--- START SUPPLIED RECORDS ---

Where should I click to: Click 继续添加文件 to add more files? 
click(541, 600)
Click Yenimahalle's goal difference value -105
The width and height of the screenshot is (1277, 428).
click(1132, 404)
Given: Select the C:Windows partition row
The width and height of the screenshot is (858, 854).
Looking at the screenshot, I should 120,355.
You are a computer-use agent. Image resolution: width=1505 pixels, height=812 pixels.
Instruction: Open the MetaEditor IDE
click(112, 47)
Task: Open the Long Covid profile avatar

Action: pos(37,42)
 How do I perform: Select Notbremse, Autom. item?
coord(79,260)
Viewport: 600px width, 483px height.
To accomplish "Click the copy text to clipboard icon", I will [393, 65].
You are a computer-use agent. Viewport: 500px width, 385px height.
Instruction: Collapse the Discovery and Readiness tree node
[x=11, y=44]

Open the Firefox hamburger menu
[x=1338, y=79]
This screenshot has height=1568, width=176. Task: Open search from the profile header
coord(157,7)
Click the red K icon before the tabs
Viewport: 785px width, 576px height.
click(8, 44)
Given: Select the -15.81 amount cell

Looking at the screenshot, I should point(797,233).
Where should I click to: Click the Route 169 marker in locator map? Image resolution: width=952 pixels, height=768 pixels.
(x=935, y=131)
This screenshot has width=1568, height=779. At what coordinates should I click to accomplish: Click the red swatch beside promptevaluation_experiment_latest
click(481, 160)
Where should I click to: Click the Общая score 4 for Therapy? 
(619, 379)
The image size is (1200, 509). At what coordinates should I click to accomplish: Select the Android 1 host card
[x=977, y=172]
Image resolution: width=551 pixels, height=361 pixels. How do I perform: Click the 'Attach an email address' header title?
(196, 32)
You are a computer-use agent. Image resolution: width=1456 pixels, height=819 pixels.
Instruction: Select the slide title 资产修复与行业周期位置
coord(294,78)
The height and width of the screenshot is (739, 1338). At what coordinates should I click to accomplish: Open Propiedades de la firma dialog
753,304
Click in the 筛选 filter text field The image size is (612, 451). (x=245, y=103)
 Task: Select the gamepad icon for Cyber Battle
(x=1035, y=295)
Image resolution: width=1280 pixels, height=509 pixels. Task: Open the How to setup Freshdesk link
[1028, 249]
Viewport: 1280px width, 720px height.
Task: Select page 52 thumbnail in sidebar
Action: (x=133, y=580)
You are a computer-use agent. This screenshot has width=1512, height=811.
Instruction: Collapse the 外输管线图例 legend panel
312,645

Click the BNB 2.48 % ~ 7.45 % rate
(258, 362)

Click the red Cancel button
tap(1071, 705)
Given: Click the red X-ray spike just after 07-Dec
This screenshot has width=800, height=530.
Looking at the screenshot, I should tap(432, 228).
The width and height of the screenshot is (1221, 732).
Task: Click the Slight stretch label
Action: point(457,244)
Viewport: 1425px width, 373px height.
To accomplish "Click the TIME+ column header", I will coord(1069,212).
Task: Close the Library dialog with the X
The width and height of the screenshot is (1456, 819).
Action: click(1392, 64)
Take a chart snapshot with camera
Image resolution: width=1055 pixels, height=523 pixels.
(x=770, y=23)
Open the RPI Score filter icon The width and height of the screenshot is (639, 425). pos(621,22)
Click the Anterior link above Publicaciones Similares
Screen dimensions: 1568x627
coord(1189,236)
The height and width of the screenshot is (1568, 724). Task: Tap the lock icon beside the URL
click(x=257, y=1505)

--- END SUPPLIED RECORDS ---

> TASK STATEMENT
Reproduce all of the records above, switching "Instruction" to "Goal" and leaving everything else unchanged.

> ANSWER FOR THE TASK
Where should I click to: Click 继续添加文件 to add more files? 
click(541, 600)
Click Yenimahalle's goal difference value -105
The width and height of the screenshot is (1277, 428).
click(1132, 404)
Given: Select the C:Windows partition row
The width and height of the screenshot is (858, 854).
Looking at the screenshot, I should 120,355.
You are a computer-use agent. Image resolution: width=1505 pixels, height=812 pixels.
Goal: Open the MetaEditor IDE
click(112, 47)
Task: Open the Long Covid profile avatar

Action: pos(37,42)
 How do I perform: Select Notbremse, Autom. item?
coord(79,260)
Viewport: 600px width, 483px height.
To accomplish "Click the copy text to clipboard icon", I will [393, 65].
You are a computer-use agent. Viewport: 500px width, 385px height.
Goal: Collapse the Discovery and Readiness tree node
[x=11, y=44]

Open the Firefox hamburger menu
[x=1338, y=79]
This screenshot has height=1568, width=176. Task: Open search from the profile header
coord(157,7)
Click the red K icon before the tabs
Viewport: 785px width, 576px height.
click(8, 44)
Given: Select the -15.81 amount cell

Looking at the screenshot, I should point(797,233).
Where should I click to: Click the Route 169 marker in locator map? Image resolution: width=952 pixels, height=768 pixels.
(x=935, y=131)
This screenshot has width=1568, height=779. At what coordinates should I click to accomplish: Click the red swatch beside promptevaluation_experiment_latest
click(481, 160)
Where should I click to: Click the Общая score 4 for Therapy? 
(619, 379)
The image size is (1200, 509). At what coordinates should I click to accomplish: Select the Android 1 host card
[x=977, y=172]
Image resolution: width=551 pixels, height=361 pixels. How do I perform: Click the 'Attach an email address' header title?
(196, 32)
You are a computer-use agent. Image resolution: width=1456 pixels, height=819 pixels.
Goal: Select the slide title 资产修复与行业周期位置
coord(294,78)
The height and width of the screenshot is (739, 1338). At what coordinates should I click to accomplish: Open Propiedades de la firma dialog
753,304
Click in the 筛选 filter text field The image size is (612, 451). (x=245, y=103)
 Task: Select the gamepad icon for Cyber Battle
(x=1035, y=295)
Image resolution: width=1280 pixels, height=509 pixels. Task: Open the How to setup Freshdesk link
[1028, 249]
Viewport: 1280px width, 720px height.
Task: Select page 52 thumbnail in sidebar
Action: (x=133, y=580)
You are a computer-use agent. This screenshot has width=1512, height=811.
Goal: Collapse the 外输管线图例 legend panel
312,645

Click the BNB 2.48 % ~ 7.45 % rate
(258, 362)

Click the red Cancel button
tap(1071, 705)
Given: Click the red X-ray spike just after 07-Dec
This screenshot has width=800, height=530.
Looking at the screenshot, I should tap(432, 228).
The width and height of the screenshot is (1221, 732).
Task: Click the Slight stretch label
Action: point(457,244)
Viewport: 1425px width, 373px height.
To accomplish "Click the TIME+ column header", I will coord(1069,212).
Task: Close the Library dialog with the X
The width and height of the screenshot is (1456, 819).
Action: click(1392, 64)
Take a chart snapshot with camera
Image resolution: width=1055 pixels, height=523 pixels.
(x=770, y=23)
Open the RPI Score filter icon The width and height of the screenshot is (639, 425). pos(621,22)
Click the Anterior link above Publicaciones Similares
Screen dimensions: 1568x627
coord(1189,236)
The height and width of the screenshot is (1568, 724). Task: Tap the lock icon beside the URL
click(x=257, y=1505)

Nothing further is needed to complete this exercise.